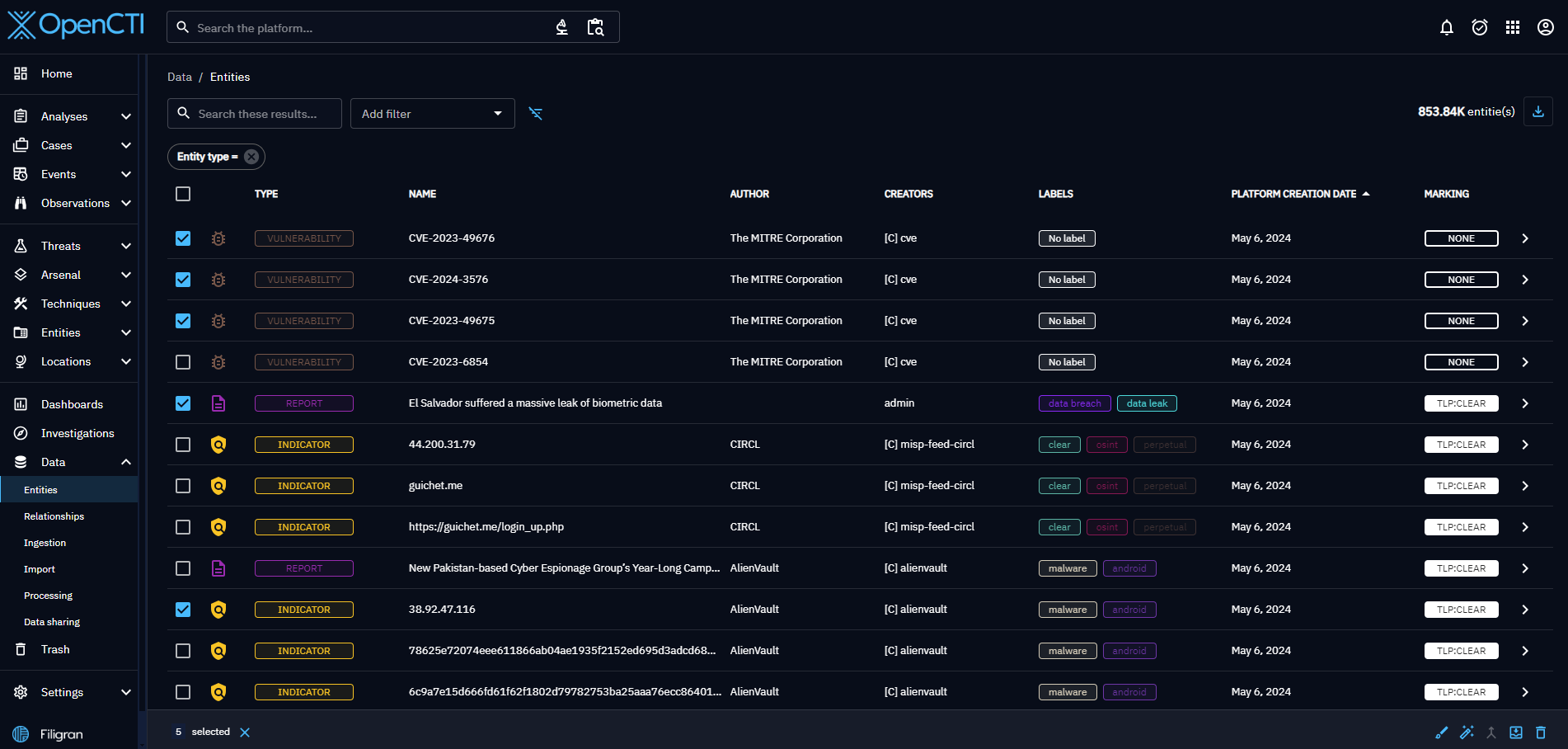The height and width of the screenshot is (749, 1568).
Task: Click the delete trash icon in bottom toolbar
Action: coord(1540,733)
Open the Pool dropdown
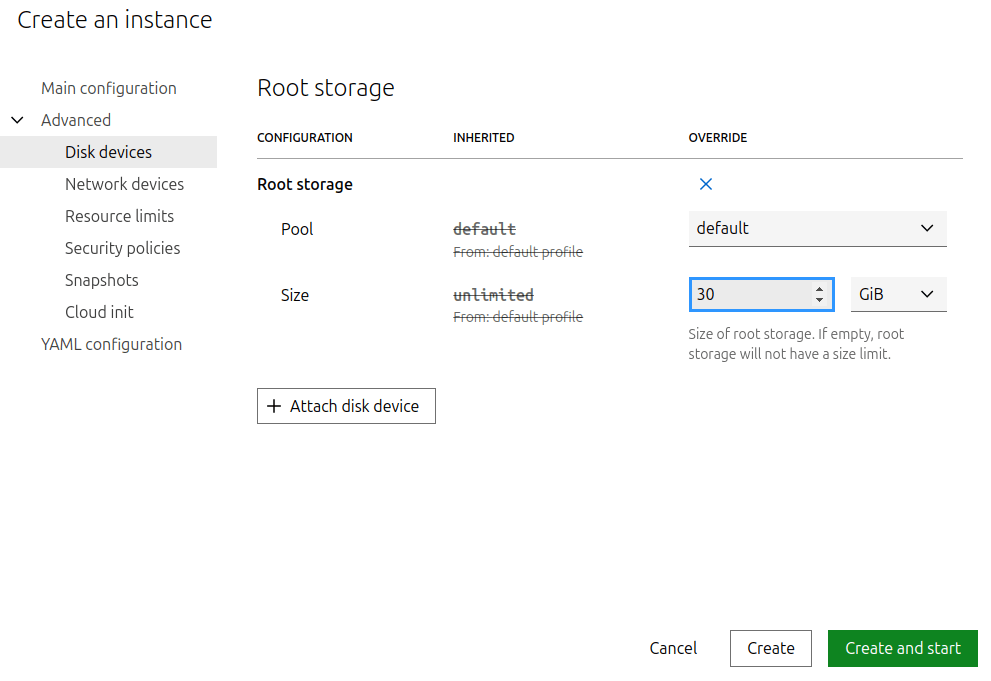Viewport: 991px width, 681px height. click(816, 229)
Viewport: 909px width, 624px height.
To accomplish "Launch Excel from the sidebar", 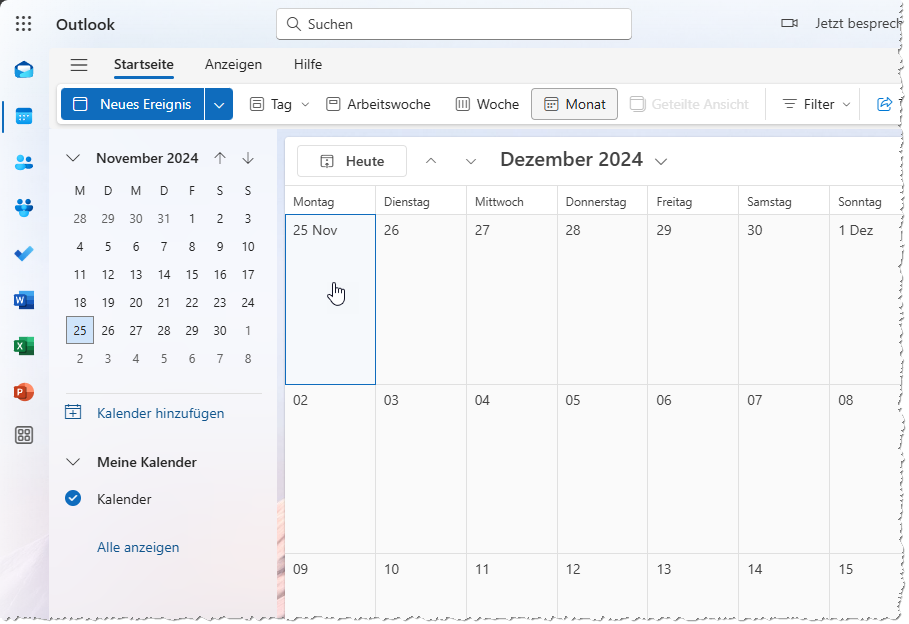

▶ [Task details]: Reproduce every line of the listing above word for word, omitting the pictures.

▶ [Output for this exercise]:
The height and width of the screenshot is (749, 1568).
Task: Click the delete trash icon in bottom toolbar
Action: coord(1540,733)
Open the Pool dropdown
Viewport: 991px width, 681px height. click(816, 229)
Viewport: 909px width, 624px height.
To accomplish "Launch Excel from the sidebar", 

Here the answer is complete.